Pension fund managers expect the National Pension System (NPS) to deliver stronger risk-adjusted returns following the Pension Fund Regulatory and Development Authority’s (PFRDA) decision to broaden the investment universe to include gold and silver exchange-traded funds (ETFs), equity-oriented alternative investment funds (AIFs) and Nifty 250 index stocks under defined limits.
In a revised master circular on investment guidelines, the regulator said that allocations to Sebi-regulated real estate investment trusts (REITs), Category I and II AIFs, and gold and silver ETFs will be capped at 5 per cent of a scheme’s assets under management. Exposure to any single AIF has been limited to 10 per cent of the fund’s corpus.
PFRDA has also opened the door for pension funds to invest in Nifty 250 index constituents, as well as BSE 250 companies that are not part of the Nifty 250 basket.
Kurian Jose, CEO of Tata Pension Management, said the expanded framework makes NPS portfolios “more contemporary” with diversification and return-enhancing avenues. “By allowing judicious, strictly capped exposures, the new framework introduces crucial diversification and access to specialised asset classes, enhancing the potential for risk-adjusted returns without compromising the system’s fundamental safety,” he said.
The seven fund managers handling NPS’ tier-I equity schemes have delivered five-year returns ranging from 14.25 per cent to 16.95 per cent. For the optional tier-II accounts, which allow unrestricted withdrawals, the five-year returns stand between 14.67 per cent and 16.92 per cent.
Amit Shetty, CEO of Embassy Office Parks REIT, said the wider investment choices will enable long-term pension capital to flow into productive Grade-A assets and support stronger retirement outcomes.

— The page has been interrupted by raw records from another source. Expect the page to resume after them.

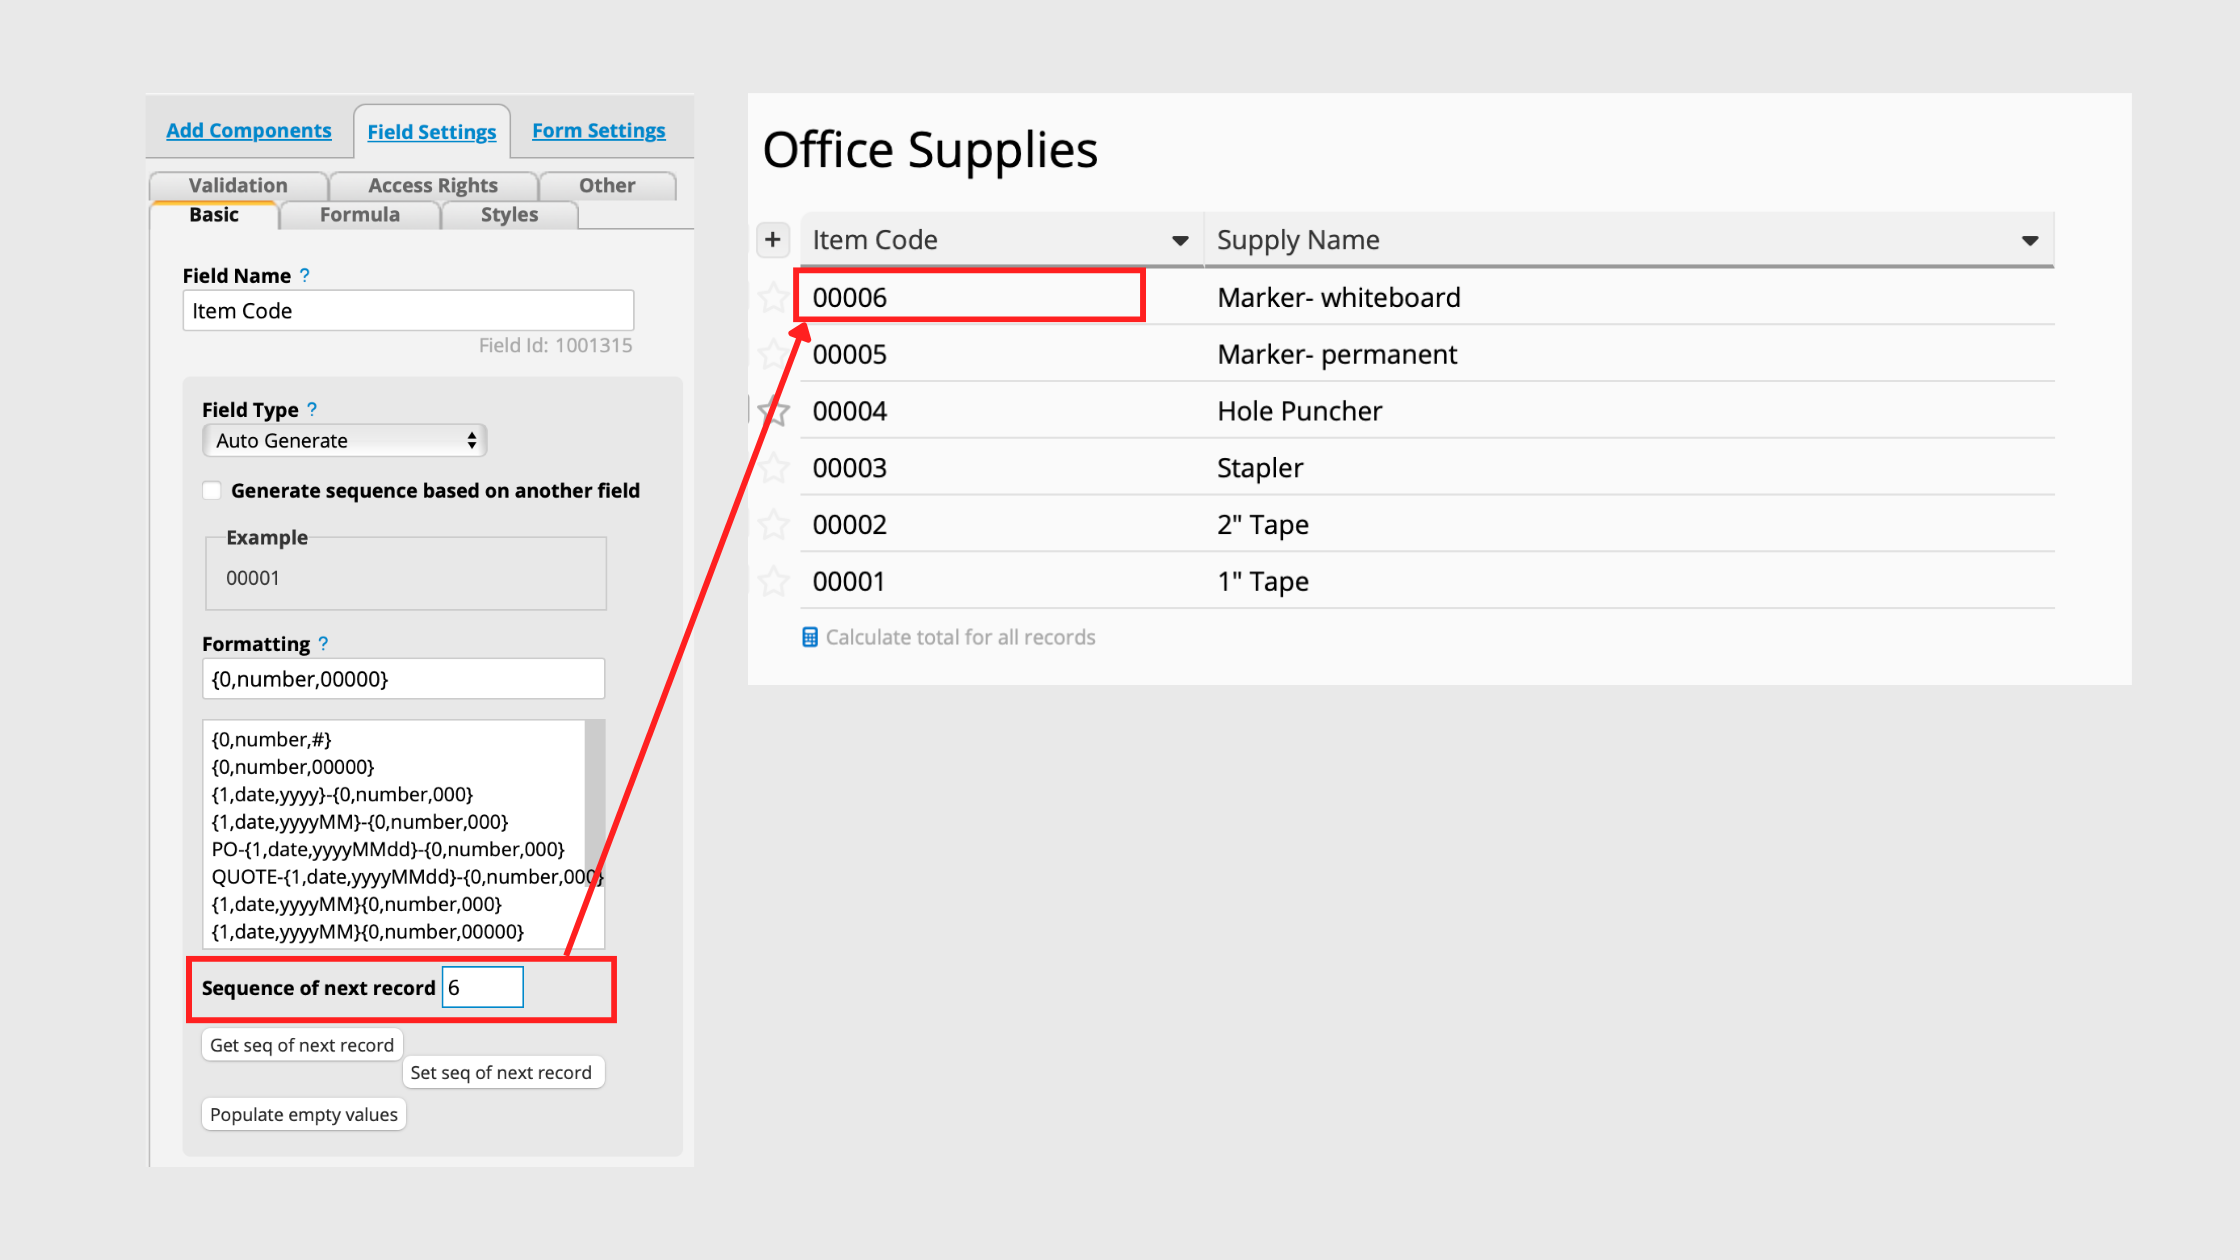Select the PO-date format option in list
The height and width of the screenshot is (1260, 2240).
pos(388,849)
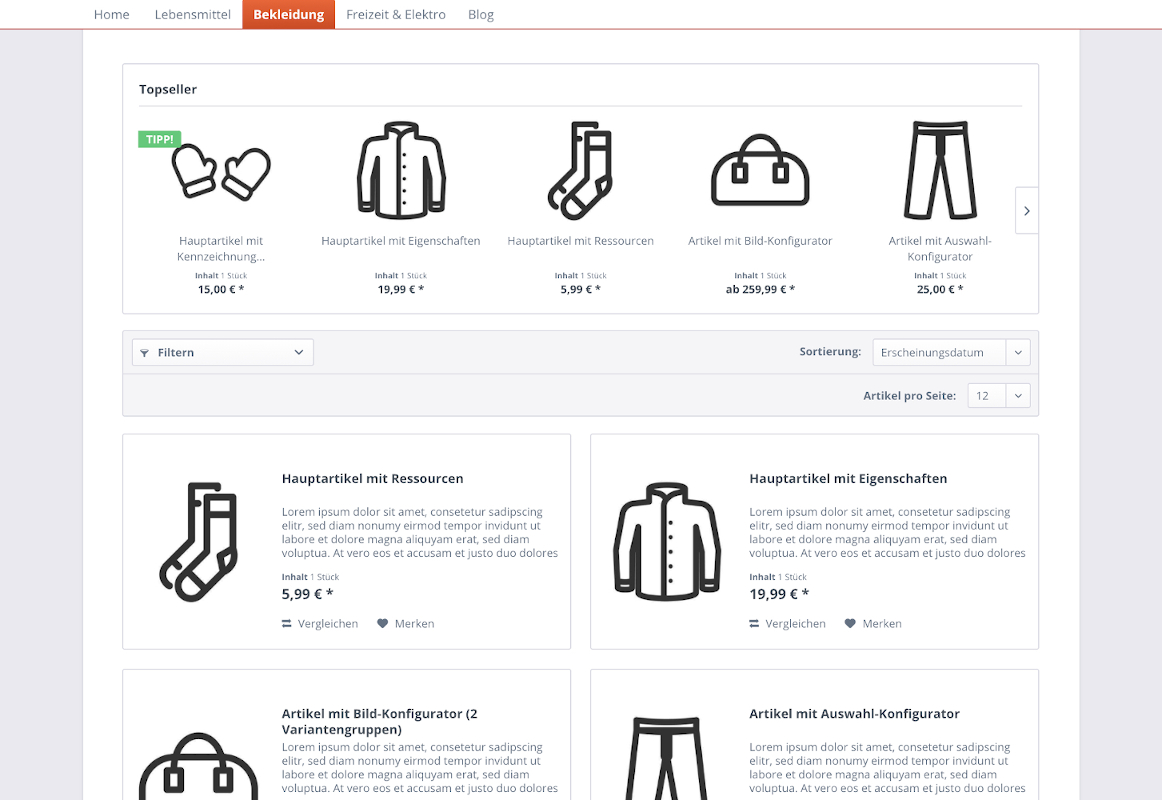Open the large jacket product thumbnail in listing
Viewport: 1162px width, 800px height.
pos(666,542)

Shirish Godbole, CEO of Knowledge Realty Trust, added that greater pension-fund participation in REITs and InvITs strengthens the capital base for infrastructure and real estate.
Gopal Jain, managing partner at Gaja Capital and co-chair of the regulatory affairs committee at IVCA, said the changes reflect a clear, steady vision of how India’s pension architecture can drive long-term value creation.